Document extraction

Extract key values from the given document and predicts the type of the field. For example, if in a given document "Invoice: 101" keyValue is found, it will predict its type as "INVOICE NUMBER" for now the type prediction is limited to the type identified by AWS Textract OCR Provider.

Sync Extraction

/ocrsvc/v{ver}/DocumentExtraction is called when user want to extract all key pair values.

The table shows the required values:

Component Description
API Method /ocrsvc/v{ver}/DocumentExtraction
Input
  • ver - The version of the IDP
  • ocrDocument - the input file to the OCR engine(.jpeg,.jpg & .png)
  • The response is of JSON type
Output The response is of JSON type

Async Extraction

ocrsvc/v{ver}/AsyncDocumentExtraction are called when user wants to extract all key pair values. Called when OCR Document is a PDF File.
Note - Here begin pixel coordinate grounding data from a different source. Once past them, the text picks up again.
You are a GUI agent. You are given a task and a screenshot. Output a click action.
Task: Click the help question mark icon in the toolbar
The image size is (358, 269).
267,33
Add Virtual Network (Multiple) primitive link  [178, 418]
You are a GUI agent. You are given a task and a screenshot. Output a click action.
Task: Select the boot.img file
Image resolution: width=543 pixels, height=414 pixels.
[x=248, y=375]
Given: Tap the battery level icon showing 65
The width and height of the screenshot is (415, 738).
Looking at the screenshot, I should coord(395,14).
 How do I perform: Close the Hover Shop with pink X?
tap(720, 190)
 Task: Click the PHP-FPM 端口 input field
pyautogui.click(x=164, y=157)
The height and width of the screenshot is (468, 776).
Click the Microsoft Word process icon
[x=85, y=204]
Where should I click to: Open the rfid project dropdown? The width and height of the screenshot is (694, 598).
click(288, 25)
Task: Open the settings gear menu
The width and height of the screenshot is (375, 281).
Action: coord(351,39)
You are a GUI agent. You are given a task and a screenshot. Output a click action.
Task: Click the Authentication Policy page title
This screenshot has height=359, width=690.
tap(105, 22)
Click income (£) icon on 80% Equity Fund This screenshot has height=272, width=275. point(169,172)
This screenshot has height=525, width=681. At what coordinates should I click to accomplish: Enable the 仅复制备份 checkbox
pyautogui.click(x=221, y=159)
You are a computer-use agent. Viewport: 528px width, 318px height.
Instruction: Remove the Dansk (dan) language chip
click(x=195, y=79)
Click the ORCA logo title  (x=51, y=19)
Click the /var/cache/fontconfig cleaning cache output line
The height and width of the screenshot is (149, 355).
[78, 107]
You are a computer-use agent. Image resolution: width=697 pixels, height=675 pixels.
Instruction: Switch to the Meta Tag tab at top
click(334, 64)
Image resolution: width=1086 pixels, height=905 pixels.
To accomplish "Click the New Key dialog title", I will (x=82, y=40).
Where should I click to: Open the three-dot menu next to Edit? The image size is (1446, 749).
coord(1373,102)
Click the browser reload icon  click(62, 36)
The table shows the required values:

Component Description
API Method ocrsvc/v{ver}/AsyncDocumentExtraction
Input
  • ver - The version of the IDP
  • ocrDocument - the input file to the OCR engine(.pdf)
  • pageNo - PageNo can be , eg. for pdf with Page size 10, values could be 1,2,3 or 1-3 or 1-3, 7-10
Output The response is of JSON type